Persuasion Often Relies on Habits of the Mind

That’s what my blog on Huffpo today is really about — habits of mind that we neglect to question.  We devote an insufficient amount of time educating ourselves and our children to recognize when we and they are being handed a bill of goods by a mantra-like argument that too few stop to question.  Such is the case with arguing that what’s good for employees is bad for business.  That’s what we hear whenever the subjects of raising the minimum wage and paying people for work they do instead of insisting that they work overtime for free are raised.  Those opposed argue that business will suffer.  But how much?  For how long?  In what ways?  At the sacrifice of which of our values?
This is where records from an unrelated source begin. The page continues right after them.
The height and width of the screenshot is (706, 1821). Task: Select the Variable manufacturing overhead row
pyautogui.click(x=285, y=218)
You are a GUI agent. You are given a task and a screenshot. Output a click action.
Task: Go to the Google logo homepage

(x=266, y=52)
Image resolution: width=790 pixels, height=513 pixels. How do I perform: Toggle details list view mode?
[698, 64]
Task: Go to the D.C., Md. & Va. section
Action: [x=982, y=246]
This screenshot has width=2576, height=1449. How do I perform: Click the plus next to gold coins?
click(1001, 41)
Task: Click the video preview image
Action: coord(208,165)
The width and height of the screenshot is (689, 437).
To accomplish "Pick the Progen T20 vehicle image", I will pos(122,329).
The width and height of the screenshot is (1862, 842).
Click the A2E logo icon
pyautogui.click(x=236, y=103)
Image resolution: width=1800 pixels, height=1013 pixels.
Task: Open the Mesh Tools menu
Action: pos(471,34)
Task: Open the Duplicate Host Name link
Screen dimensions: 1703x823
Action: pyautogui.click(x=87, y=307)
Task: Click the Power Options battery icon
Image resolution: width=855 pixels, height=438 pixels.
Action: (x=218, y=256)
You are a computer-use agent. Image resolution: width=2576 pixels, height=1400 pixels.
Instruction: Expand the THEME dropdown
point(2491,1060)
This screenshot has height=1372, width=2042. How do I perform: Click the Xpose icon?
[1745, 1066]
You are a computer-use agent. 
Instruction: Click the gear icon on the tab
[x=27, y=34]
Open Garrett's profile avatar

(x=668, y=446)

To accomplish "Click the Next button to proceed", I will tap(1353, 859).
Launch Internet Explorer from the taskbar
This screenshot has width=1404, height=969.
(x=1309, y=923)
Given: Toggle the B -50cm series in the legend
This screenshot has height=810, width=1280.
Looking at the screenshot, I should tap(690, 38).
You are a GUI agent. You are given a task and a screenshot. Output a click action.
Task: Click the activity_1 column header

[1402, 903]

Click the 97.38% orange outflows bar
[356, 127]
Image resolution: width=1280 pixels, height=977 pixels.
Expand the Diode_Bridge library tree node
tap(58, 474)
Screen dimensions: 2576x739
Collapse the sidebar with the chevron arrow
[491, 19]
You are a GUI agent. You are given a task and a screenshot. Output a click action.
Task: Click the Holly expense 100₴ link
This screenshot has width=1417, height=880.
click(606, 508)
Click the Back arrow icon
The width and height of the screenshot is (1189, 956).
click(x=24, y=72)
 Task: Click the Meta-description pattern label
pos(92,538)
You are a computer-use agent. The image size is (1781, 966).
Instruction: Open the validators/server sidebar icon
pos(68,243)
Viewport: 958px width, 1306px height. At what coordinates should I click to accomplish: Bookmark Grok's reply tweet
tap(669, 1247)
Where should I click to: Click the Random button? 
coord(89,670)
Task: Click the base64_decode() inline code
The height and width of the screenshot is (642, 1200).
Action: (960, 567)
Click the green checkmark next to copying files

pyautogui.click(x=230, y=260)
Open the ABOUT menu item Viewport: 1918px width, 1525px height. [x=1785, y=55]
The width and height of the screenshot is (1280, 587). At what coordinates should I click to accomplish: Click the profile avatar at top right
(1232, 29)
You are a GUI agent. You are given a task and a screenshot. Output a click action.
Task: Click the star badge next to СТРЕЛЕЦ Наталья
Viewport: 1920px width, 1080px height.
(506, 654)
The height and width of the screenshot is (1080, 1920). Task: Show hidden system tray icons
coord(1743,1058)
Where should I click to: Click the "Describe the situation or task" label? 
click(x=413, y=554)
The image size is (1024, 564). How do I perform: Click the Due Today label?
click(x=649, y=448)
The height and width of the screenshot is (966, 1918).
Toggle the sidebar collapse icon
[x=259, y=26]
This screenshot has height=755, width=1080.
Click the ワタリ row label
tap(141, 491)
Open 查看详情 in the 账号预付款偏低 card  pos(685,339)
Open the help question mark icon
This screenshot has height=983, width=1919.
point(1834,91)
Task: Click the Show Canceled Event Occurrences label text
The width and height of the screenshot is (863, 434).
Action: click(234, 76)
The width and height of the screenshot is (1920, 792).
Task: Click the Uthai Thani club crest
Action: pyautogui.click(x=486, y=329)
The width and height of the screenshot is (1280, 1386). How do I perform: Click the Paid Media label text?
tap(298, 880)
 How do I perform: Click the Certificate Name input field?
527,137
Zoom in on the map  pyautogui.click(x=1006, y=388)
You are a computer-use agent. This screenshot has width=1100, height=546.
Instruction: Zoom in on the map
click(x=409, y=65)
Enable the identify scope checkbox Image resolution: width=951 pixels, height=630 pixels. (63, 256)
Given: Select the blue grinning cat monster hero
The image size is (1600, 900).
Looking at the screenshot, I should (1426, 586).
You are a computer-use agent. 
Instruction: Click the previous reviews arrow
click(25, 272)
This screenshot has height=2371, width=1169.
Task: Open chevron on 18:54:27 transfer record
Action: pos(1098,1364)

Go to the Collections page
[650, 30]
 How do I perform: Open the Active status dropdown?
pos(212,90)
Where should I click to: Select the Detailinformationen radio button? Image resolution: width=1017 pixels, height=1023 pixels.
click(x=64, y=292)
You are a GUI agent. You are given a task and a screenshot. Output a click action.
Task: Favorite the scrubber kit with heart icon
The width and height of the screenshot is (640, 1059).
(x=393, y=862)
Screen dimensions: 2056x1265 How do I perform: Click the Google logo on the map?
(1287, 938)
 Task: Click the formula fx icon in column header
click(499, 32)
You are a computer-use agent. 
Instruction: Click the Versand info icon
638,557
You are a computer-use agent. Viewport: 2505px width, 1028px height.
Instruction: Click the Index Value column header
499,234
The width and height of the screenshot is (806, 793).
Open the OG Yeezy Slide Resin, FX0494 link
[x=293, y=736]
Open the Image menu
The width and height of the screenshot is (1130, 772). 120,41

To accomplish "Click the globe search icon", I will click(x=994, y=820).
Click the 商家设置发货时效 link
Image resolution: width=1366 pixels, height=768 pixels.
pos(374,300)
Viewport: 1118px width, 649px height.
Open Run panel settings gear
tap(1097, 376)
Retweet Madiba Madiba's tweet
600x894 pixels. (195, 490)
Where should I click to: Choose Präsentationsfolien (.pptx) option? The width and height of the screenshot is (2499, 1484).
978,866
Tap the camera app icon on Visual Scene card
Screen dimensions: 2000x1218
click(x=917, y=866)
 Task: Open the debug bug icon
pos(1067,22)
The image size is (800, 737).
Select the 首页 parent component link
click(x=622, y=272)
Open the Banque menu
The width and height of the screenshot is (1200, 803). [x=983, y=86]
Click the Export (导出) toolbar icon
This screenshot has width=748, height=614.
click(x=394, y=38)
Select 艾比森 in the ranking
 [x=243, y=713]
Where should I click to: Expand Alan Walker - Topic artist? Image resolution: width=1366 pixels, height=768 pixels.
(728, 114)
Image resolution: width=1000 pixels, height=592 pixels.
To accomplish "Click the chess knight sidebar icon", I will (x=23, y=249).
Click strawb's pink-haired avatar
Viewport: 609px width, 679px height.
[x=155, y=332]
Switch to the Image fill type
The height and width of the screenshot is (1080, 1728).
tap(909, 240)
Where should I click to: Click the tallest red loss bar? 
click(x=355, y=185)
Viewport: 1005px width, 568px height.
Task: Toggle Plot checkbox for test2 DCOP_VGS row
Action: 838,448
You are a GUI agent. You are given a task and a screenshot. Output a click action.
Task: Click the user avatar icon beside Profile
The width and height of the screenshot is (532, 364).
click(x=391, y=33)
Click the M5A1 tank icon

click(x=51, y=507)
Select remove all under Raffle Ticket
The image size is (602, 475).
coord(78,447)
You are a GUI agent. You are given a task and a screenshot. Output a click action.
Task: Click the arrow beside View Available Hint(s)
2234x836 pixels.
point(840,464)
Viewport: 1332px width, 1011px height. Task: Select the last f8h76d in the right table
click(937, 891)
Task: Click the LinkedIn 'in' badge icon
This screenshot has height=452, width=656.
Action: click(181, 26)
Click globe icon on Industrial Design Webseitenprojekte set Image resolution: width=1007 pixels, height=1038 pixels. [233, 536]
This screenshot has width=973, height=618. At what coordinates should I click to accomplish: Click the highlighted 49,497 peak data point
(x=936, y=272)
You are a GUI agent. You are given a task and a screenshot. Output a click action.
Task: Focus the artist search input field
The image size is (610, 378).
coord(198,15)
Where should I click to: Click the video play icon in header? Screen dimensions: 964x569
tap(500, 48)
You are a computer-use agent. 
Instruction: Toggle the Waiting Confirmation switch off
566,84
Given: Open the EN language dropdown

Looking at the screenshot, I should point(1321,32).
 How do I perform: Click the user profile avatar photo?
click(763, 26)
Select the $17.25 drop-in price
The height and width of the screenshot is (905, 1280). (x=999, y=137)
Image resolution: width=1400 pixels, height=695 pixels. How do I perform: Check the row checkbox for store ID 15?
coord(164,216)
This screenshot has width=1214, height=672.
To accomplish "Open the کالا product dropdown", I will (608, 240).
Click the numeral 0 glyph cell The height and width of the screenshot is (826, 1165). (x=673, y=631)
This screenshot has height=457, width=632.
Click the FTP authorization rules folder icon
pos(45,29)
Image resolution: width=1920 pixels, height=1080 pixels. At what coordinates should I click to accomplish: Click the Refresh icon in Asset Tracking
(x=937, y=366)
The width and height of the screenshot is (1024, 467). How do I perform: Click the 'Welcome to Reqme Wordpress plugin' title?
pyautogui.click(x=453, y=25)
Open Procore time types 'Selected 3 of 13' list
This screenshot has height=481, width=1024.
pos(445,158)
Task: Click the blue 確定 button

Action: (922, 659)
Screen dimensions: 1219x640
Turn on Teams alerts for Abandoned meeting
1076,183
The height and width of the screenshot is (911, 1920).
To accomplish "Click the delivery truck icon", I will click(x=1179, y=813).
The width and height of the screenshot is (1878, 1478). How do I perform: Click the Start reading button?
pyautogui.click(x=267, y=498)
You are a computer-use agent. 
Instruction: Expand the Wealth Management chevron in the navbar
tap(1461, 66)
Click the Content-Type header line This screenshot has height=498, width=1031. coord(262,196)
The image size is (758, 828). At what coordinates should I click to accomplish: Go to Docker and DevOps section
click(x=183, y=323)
There are fundamental flaws in the prevalent bad-for-business persuasive strategy used to block employee benefits and protections.  First, effective businesses are adaptable or they don’t survive.  And the supposed burdens being imposed on them to better the lives of their employees like pay for overtime, especially for people near the poverty line, are no more than what they should be doing.  If they can’t run a business without cheating people out of a reasonable living, forcing low-paid workers to do so without benefit of pay as if indentured servants, then society is better off without them.

Another flaw in the reasoning is that those who criticize such demeaning and unethical practices are anti-business.  That’s ridiculous.  We’re all in one business or another.  The issue is not one of being pro-business or anti-business but one of expecting businesses to make their profits without abusing others.  I’ve worked with business leaders for years and the excellent ones don’t need to resort to such practices in order to achieve their goals.  It’s not anti-business to be pro-employee.  It’s actually just the opposite.